(一)
(Mar 64) Ironically enough, my warmest childhood memory is related to the coldest winter. We always went to the woodhouse and spent sometime there. We would play all kinds of games and go out for snow sports. No pictures would be enough to encapsulate my cherished memory.
照片来自1964年5月,树林边的小木屋,冬季,一位母亲牵着木雪车,孩子低着头坐在雪车上,整张照片弥漫这蓝色的气息,温馨而芬芳。
“有趣的是,我最温暖的童年记忆都和严酷的冬季有关。我们常常去我们的小木屋,在那里度过一些美好时光。我们玩游戏,做雪上运动。似乎没有任何一张照片足以包含我最珍爱的童年记忆。”
(二)
(Mar 66) I believe, there is a photograph that every child has. It is a picture you never remember being taken. My picture was taken in the sidewalk of my childhood neighborhood. I feel so familiar with as if it has really happened, one afternoon, my mother tries to teach me to walk in her best clothes. Sometimes, I dreamed of the same photo, but the only difference is that the faces are blurred. It is another child, and another mother. I watched them so tenderly in my dream with a sense of satisfaction. I knew it is this picture that has stolen my childhood memory, changing a story into a nameless scene, a scene that every child remembers.
照片来自1966年3月。美式房屋的街道,一位母亲俯身牵着蹒跚学步的小女孩。照片颜色不均,有些泛黄,但其中母女间的温情丝毫不减当年。
“我相信,每个孩子都有一张同样的照片,但你一点儿也不记得照那张照片的具体情形。我的这张照片的场景设置在儿时的家门前小道上,一切都那么熟悉,仿佛这时刻曾经真切地存在过:某一个下午,我的母亲穿着她最漂亮的衣服,试图教我走路。
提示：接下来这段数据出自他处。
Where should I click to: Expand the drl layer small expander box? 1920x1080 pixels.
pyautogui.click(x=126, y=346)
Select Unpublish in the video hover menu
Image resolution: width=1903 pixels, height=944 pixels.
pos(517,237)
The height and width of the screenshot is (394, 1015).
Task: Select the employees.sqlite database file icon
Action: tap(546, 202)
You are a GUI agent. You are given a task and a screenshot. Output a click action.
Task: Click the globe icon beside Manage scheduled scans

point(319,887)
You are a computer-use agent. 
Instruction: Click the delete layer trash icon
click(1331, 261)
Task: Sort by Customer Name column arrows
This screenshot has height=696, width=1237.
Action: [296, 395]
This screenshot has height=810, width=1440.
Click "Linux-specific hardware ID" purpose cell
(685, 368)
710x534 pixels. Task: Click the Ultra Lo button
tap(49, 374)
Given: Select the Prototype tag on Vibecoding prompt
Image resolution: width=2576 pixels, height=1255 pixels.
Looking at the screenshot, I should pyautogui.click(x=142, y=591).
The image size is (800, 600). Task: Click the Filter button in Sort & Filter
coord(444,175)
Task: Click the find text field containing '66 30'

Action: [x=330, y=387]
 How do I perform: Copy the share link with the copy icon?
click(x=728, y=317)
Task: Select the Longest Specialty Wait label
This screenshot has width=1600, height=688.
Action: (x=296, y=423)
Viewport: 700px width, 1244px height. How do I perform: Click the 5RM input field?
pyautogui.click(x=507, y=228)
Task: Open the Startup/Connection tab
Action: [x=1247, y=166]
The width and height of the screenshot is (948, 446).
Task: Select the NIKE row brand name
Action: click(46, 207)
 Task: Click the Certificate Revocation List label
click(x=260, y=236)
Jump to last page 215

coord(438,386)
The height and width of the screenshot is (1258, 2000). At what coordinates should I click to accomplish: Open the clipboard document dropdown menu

有时候,我会梦见这张照片,只不过照片里的人物不同了,脸庞变得有些模糊,似乎是另一个孩子和另一位母亲。我深情款款地望着她们出神,心满意足。我知道这张照片偷走了我的童年记忆,把本属于我的故事变成了无声的场景,一片属于每个孩子的记忆。”
(三)
(Sep 68 ) When I was young, we often go to my grandma’s house for Christmas. Every year with the same happiness and the same joy, things seems to be as stable as what is recorded on the picture. The Christmas tree, the red candle, the delicious food… only different presents. Time seems to be slower and more stable at that age.
照片来自1968年9月,照片里的装饰和服饰都表明这是圣诞节的照片,但幻灯片上的时间赫然印着9月,大约是等了大半年,他们才把上一年的照片冲洗装帧好。多么有意思的“延时”艺术呀,不像数码照片,能精确到按下快门的那一分,那一秒。这一组有两张照片,祖母和她的朋友在餐桌边吃点心,孙子得到他的圣诞礼物,一顶橄榄球帽。
“我小的时候,我们常常去外婆家过圣诞节。每一年都是同样的欢乐与满足,似乎一切都都定格住了,像照片离得一样,不会改变。圣诞书,红蜡烛,美食......当然,每年的礼物都不同。那时日,时间过得慢且长。”
(四)
(Jan 68 ) I came across this box of slides one day when I rummage through my closet. It was there for quite many years. I don’t know what gets me into such a sentimental mood for old pictures, but I spent the whole afternoon looking at them and decided to convert them into digitals. I feel I won’t be able to sleep well if I don’t use means to preserve these valuable documents of my family history.
I was such a small but handsome boy. The girl (my cousin) was such a bully at the time. See how she twisted her hands in the picture. I hope it doesn’t hurt.
照片来自1968年1月,两个穿着睡衣的孩子并排站在碎花沙发前面,腼腆纯真。
“某天从衣柜里意外地发现了这盒幻灯片,它们大约已经在那儿呆了好多年了。不知道为什么,看着这些旧照片,自己忽然变得非常伤感。我花了一个下午的时间来一一整理并决定把它们都变成电子文件。我觉得若是我不想点办法把它们保存下来就没法睡好觉。这些是我最珍贵的家庭记忆。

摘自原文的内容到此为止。